**Task brief**
Please count how many lines below contain the word "title" and reply with only that number.
# # # #
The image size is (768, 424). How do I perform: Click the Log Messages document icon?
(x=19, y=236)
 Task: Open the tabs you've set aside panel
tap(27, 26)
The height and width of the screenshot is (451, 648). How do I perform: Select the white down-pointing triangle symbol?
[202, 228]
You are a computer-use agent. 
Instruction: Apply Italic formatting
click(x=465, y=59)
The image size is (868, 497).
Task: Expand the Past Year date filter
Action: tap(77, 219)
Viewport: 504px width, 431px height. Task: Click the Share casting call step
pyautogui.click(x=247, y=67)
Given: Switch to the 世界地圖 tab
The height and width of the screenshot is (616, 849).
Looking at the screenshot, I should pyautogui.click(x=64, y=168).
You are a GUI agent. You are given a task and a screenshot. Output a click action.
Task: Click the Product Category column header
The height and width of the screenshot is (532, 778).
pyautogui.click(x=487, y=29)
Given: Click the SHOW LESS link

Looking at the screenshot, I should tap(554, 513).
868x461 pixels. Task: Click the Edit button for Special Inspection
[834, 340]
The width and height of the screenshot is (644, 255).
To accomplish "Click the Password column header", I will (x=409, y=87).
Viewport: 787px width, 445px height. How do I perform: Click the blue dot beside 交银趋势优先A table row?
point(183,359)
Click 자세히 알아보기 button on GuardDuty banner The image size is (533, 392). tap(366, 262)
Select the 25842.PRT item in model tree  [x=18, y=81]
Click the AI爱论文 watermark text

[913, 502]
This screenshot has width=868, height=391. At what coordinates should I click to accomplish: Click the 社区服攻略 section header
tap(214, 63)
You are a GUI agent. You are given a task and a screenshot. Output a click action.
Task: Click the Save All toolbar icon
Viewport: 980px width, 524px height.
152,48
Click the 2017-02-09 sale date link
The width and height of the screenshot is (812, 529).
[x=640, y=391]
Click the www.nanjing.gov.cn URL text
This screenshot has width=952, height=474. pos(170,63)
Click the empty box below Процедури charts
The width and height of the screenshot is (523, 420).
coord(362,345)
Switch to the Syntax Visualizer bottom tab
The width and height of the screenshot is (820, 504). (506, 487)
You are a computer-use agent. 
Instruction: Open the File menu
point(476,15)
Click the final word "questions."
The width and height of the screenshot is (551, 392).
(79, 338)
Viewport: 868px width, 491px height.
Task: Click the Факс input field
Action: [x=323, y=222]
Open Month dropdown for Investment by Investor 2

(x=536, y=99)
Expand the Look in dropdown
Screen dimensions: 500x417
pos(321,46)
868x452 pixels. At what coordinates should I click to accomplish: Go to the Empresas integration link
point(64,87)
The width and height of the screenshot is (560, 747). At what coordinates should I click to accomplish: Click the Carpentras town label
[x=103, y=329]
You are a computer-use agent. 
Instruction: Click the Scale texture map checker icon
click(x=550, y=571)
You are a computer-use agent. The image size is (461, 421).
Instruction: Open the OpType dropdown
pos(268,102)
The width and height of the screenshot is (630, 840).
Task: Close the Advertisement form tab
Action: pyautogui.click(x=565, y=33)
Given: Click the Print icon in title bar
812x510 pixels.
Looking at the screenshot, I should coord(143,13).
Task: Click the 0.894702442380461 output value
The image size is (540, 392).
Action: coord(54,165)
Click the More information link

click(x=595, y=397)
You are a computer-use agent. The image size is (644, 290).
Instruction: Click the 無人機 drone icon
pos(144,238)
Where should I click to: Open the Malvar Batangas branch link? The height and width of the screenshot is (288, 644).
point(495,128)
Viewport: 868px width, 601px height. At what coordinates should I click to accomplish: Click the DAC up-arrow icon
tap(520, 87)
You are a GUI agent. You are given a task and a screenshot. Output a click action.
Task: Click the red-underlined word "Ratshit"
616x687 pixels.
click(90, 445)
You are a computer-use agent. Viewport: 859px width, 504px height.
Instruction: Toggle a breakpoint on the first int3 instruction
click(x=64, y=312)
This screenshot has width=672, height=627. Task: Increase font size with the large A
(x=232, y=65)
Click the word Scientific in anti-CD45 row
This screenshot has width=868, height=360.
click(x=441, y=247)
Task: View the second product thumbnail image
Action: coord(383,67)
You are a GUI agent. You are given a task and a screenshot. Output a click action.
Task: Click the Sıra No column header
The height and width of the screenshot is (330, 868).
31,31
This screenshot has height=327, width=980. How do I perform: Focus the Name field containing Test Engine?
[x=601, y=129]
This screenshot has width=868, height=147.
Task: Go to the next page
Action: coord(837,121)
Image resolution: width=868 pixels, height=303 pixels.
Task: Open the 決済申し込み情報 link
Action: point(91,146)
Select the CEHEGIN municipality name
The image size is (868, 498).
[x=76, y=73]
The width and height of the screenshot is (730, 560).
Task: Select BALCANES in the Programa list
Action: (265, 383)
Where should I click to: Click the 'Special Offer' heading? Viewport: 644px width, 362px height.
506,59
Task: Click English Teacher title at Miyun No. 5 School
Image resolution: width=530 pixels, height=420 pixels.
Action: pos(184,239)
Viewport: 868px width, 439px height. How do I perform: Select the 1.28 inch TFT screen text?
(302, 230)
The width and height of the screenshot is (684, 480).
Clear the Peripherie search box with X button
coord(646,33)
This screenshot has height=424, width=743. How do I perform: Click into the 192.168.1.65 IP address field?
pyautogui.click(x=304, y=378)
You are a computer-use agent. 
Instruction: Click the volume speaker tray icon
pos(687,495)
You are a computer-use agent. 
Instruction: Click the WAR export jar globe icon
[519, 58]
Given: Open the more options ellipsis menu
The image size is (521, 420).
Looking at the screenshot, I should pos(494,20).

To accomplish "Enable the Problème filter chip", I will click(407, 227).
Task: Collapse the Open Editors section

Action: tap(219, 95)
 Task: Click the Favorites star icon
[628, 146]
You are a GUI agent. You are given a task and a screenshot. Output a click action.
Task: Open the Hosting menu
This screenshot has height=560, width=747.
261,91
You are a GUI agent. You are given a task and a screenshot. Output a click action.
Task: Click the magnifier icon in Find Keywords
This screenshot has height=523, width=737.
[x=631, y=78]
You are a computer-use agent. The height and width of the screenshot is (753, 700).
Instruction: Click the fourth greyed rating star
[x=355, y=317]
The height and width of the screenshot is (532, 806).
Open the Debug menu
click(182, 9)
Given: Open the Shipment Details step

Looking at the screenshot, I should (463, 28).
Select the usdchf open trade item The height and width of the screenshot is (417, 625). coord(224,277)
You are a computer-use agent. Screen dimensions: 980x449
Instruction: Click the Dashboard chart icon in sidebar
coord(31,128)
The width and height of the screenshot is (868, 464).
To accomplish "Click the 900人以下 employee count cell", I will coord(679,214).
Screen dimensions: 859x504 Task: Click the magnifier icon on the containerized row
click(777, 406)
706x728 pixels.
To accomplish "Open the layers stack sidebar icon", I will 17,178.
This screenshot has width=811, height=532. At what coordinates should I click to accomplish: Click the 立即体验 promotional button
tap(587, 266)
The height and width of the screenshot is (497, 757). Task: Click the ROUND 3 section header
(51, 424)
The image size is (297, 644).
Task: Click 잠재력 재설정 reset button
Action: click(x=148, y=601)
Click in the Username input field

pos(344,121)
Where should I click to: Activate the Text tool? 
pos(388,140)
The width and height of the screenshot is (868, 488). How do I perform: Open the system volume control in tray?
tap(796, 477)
# # # #
**Expected answer**
2